The model was built from the perspective of the national healthcare payer in Ireland. The exclusion of a wider societal perspective could have underestimated overall costs associated with treatment. For romiplostim, because of more frequent nurse appointments associated with subcutaneous administration, indirect costs could include costs for time taken off work, transport and other out-of-pocket costs. However, the magnitude of these additional costs is uncertain, especially as a large proportion of romiplostim patients are able to administer romiplostim at home [15]. A lifetime time horizon was deemed to be the most appropriate, since adult ITP tends to be a chronic disease; the 4-week cycle was used to match the evaluation schedule used in the long-term romiplostim extension study [15].

The base-case analyses assumed that TPOra were placed before rituximab in the treatment pathway and used according to their approved indication in Europe, i.e. adult patients with chronic ITP failing splenectomy or as second-line therapy in patients who have contraindications to surgery [10, 11]. We assumed that patients would receive, successively, azathioprine, mycophenolate mofetil and cyclosporine, after TPOra and rituximab. We did not include splenectomy in the model since it was assumed that all patients who were candidates for this procedure would already have been splenectomized.

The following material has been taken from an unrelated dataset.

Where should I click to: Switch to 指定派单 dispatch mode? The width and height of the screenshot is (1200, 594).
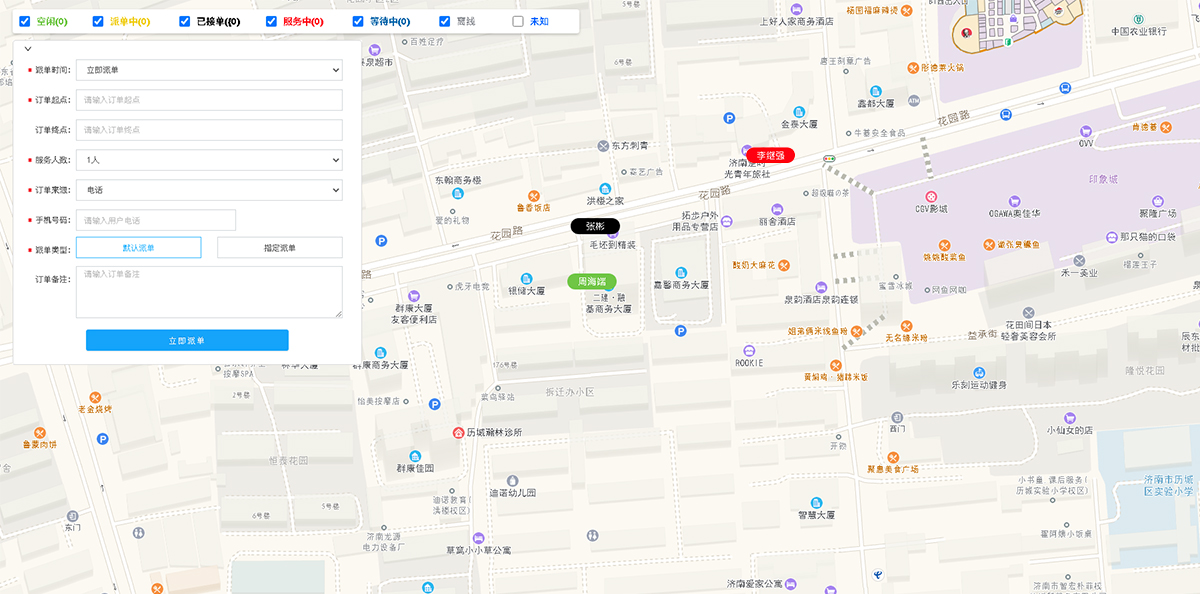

It is important to note that the model was based on conservative assumptions. We assumed that only one course of rituximab was given, whereas the literature suggests that repeated courses may be needed to sustain response [2, 36]. The lack of inclusion of adverse events also represents a conservative assumption when comparing romiplostim with SoC. Available data indicate that romiplostim has a good safety profile [37], particularly in comparison with currently available treatments that are based on immunosuppression, which may predispose patients to serious infections, a major cause of death in ITP patients [38]. However, the exclusion of adverse effects associated with romiplostim and other treatments may underestimate the overall treatment costs reported in this analysis.

5 Conclusions

In summary, the addition of romiplostim to the chronic ITP treatment pathway, compared with eltrombopag or SoC including rituximab, is likely to be cost effective in Ireland. This was shown despite the generally conservative assumptions applied in the model.